• _Requirements_
Reproduce verbatim every line of the listing below, from the line containing "This screenshot has width=2576, height=672." down to the line containing "click on Increase", including both of those lines.

• _Input rows_
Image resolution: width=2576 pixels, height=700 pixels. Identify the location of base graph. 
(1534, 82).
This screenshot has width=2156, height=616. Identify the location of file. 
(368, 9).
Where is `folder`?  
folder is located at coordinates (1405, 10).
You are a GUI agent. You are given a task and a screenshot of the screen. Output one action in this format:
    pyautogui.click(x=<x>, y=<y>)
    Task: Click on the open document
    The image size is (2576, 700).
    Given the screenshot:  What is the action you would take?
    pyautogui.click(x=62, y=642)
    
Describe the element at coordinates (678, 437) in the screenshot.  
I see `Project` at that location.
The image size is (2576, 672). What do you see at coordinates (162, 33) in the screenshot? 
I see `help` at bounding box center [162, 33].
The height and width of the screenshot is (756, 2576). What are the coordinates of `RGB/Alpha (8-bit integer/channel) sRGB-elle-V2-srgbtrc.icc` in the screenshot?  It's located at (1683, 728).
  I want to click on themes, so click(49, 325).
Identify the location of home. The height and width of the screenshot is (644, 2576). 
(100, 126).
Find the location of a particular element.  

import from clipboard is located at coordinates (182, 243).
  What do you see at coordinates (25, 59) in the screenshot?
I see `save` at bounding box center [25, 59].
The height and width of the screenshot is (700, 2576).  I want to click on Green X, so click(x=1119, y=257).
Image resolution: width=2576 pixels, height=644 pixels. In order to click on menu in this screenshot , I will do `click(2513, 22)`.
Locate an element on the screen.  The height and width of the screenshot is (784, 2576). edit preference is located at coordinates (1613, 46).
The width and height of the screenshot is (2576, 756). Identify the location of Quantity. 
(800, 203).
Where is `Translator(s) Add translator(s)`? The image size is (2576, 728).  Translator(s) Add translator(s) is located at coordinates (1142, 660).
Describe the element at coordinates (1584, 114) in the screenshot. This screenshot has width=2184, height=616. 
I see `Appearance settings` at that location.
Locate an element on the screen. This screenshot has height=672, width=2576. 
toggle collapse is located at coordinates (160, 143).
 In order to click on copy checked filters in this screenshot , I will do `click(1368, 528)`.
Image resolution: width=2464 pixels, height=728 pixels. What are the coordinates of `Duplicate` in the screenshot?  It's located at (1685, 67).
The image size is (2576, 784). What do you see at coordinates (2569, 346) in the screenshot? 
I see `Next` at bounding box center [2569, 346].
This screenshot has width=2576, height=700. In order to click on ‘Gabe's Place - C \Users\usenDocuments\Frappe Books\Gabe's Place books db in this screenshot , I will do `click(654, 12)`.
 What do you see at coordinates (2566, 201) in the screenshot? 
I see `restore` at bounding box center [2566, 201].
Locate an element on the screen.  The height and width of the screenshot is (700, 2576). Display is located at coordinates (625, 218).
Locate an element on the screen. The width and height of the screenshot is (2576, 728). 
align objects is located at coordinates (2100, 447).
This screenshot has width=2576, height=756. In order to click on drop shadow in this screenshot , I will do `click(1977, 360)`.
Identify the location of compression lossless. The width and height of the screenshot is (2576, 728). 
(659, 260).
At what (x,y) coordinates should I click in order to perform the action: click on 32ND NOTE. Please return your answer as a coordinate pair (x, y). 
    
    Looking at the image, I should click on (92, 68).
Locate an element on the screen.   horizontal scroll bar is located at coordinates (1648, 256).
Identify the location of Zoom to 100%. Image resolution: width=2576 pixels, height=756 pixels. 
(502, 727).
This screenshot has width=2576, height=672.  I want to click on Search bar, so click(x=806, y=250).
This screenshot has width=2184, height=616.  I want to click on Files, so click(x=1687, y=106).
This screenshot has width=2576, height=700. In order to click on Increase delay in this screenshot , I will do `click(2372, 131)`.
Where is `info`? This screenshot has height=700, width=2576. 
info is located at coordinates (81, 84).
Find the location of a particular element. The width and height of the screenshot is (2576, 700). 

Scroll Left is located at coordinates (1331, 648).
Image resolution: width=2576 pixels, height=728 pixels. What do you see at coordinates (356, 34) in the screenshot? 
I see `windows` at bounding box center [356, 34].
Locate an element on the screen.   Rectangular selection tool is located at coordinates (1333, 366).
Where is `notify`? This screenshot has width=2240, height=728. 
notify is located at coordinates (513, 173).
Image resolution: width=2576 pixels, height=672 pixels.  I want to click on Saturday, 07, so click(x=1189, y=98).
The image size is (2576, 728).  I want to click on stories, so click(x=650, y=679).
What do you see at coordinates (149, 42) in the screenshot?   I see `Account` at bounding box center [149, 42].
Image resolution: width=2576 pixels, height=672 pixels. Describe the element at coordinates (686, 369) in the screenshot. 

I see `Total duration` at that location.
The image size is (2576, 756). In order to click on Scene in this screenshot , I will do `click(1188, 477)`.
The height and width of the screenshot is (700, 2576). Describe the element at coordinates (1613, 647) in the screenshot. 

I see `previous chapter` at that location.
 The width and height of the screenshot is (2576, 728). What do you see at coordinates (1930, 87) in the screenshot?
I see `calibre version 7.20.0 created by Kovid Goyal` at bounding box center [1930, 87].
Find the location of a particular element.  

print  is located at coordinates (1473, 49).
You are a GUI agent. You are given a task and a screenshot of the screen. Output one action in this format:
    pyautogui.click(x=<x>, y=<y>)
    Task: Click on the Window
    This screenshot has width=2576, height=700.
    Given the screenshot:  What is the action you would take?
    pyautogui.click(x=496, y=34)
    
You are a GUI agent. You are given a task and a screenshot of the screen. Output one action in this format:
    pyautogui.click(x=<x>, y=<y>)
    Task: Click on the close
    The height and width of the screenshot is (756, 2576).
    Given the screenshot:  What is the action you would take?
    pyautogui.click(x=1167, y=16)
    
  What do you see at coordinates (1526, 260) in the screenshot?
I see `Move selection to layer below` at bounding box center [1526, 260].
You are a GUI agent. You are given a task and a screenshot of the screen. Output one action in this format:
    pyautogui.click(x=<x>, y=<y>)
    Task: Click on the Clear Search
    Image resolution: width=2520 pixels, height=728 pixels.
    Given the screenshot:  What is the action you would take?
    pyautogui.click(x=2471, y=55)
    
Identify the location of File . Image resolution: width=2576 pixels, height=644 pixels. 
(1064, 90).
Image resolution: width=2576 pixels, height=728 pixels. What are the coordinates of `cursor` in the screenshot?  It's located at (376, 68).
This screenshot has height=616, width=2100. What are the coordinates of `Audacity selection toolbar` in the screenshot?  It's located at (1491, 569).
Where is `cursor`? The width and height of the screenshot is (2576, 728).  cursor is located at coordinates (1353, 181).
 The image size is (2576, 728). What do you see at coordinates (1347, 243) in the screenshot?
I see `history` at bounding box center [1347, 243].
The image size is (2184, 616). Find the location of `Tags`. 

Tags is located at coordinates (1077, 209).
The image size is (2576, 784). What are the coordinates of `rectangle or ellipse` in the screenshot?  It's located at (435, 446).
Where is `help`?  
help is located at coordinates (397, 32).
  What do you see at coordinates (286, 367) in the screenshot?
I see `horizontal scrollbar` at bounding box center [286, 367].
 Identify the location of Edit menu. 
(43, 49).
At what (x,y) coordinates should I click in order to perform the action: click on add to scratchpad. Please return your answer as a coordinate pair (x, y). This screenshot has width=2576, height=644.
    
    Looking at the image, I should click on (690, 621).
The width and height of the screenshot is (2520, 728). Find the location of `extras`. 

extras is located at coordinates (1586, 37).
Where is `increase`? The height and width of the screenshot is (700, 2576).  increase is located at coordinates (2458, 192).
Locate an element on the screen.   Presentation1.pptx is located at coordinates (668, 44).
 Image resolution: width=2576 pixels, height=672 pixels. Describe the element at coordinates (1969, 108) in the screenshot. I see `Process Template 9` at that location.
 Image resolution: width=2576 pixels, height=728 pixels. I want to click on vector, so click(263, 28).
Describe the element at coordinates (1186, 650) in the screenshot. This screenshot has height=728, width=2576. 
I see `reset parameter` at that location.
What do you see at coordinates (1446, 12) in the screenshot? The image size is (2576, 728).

• _Answer in full_
This screenshot has width=2576, height=672.  I want to click on Search bar, so click(x=806, y=250).
This screenshot has width=2184, height=616.  I want to click on Files, so click(x=1687, y=106).
This screenshot has width=2576, height=700. In order to click on Increase delay in this screenshot , I will do `click(2372, 131)`.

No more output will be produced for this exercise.